One of the most popular national legends tells of an army sleeping in the mountain that comes out to help the Czech nation when it is at its worst. The basis of the legend probably arose in the 15th century, when a foreign army was overwhelmingly defeated at the foot of the mountain, near the village of Býkovice. According to the legend, its commander is the patron saint of the country Saint Wenceslaus. It is said that a rock shall open up in the mountain, the knights inside wake up from a deep sleep, and will set off against the enemies. They will defeat them, and peace and tranquility will come back to Bohemia. According to all versions of the legend, a day inside the mountain is as long as a year on the surface.
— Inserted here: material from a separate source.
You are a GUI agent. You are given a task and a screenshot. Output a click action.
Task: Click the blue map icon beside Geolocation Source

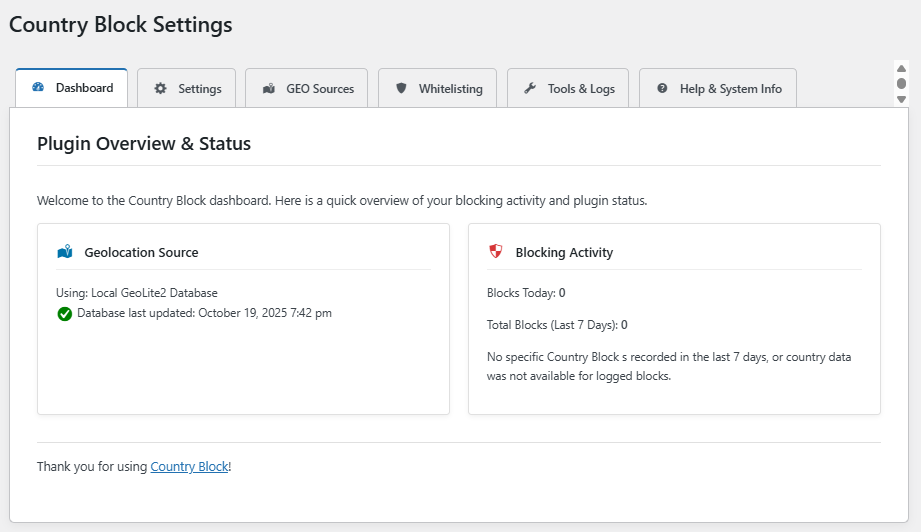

Since 1989, St. Wenceslaus Celebrations have been regularly held here. From the Velký Blaník Wenceslaus is accompanied by his soldiers and comes on a white horse to Louňovice pod Blaníkem square, where the celebrations are held.

At Rudka (a part of Kunštát) a sandstone man-made cave with carved figures of the Blaník knights is located. It is a popular touristic attraction.

==In popular culture==
Czech historical novelist Alois Jirásek portrayed the Blaník legend in his Ancient Bohemian Legends.

The last movement of Smetana's symphonic poem Má vlast is called Blaník.

The Czechoslovak-built Let L-13 sailplane is called the Blaník after the mountain, and the Let L-23 is called the Super Blaník.